──────── PASSAGE PROVIDED

What does it mean to say that a cryptographic algorithm is broken? Does it mean that the cost of recovering the clear-text without benefit of the key has suddenly fallen to zero? Well, that would qualify, but no, crypto does not fail that way. Does it mean that the cost has fallen to be equal to that of encrypting with the key. Clearly that would qualify, but no, it does not mean that either.
Well, how about the cost has fallen to be equal to the value of the data? How about the time required to recover the clear-text has fallen to less than the life of the data? Well, if either of those had happened, even I might agree that the algorithm was broken. However neither of those has happened either.
For a "standard" algorithm, one might claim an algorithm was broken if the cost of attack was lower than that claimed by the standard.
For example, for the Data Encryption Standard, the DES, the claim was that the cheapest attack was an exhaustive attack against the key, on average, half the time required to try all possible keys. By that standard, the DES is still not broken, low these thirty-five years later. It is true that using a bot farm, one can do a brute-force attack in days. However, for many applications, the life and value of the message are such that no one would spend even that much.

────────────────
──────── COLLECTED DATA

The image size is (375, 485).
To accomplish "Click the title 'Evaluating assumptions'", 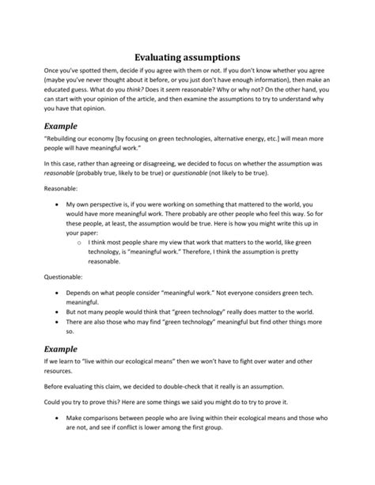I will (x=188, y=57).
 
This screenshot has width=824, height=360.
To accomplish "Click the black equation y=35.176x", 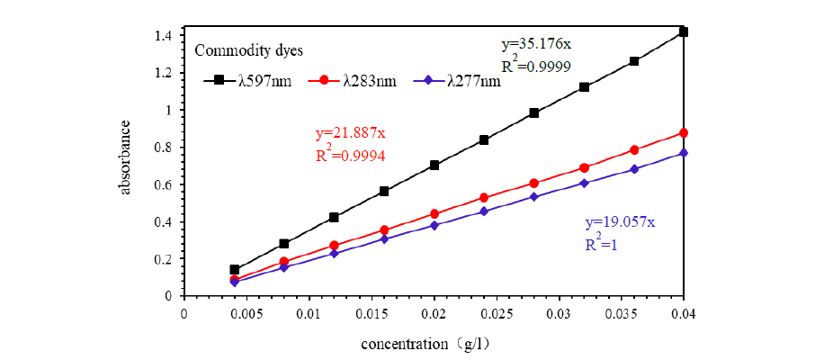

────────────────

◆ **TASKS AND EXERCISES**:
A – Write out the part of the passage on broken cryptographic algorithms that runs from "Well, how about" up to and including "has happened either.", word for word.
B – Extend the passage on broken cryptographic algorithms, picking up right after its final sentence.
The material has nothing to do with the passage on when a cryptographic algorithm counts as broken.

◆ **ANSWERS PROVIDED**:
A –
Well, how about the cost has fallen to be equal to the value of the data? How about the time required to recover the clear-text has fallen to less than the life of the data? Well, if either of those had happened, even I might agree that the algorithm was broken. However neither of those has happened either.

B –
For RSA, the claim is that the cheapest attack is a function of the cost to find the factors of the product of two large primes. While finding the product of two primes is trivial, finding those two numbers knowing only the product is a problem that has challenged mathematicians for a long time.
The time required to try all the DES keys falls as the power of computers goes up but we always know what it is. Similarly, the time required to find the factors of the product of two large primes goes down as computers become more powerful. It might even get cheaper as mathematicians get smarter, but it is unlikely to drop suddenly.
AES is not a standard in the same sense as the DES or RSA. No claim is made for its strength. Rather it is a standard because an authority, NIST, says that it is. It's strength is what it is. We know that the most expensive attack is a brute force attack, but not only has no one ever asserted that there is not a cheaper attack, it has been demonstrated, at least mathematically that there are.. Said another way, by definition, one cannot ever say that it is broken. The best one can say, is "I can find a key this fast."
While some claim that ""Broken" in cryptography is the result of any attack that is faster than brute force"" that simply justifies the claim of the headline. It is not a definition that is meaningful in any sense that a laymen, or even a security professional can understand or use.
By one estimate, the time to brute force a 256 bit key is 5 x (10 )^51 years. What the authors of the paper claim is that they can do it in a mere (10)^51 years. While that may be an interesting improvement, certainly worthy of a paper, even a headline, it does not justify the use of the word "broken" in any practical sense, whatever the authors and headline writers might claim. These authors have simply established the new "standard" cost of attack for the AES.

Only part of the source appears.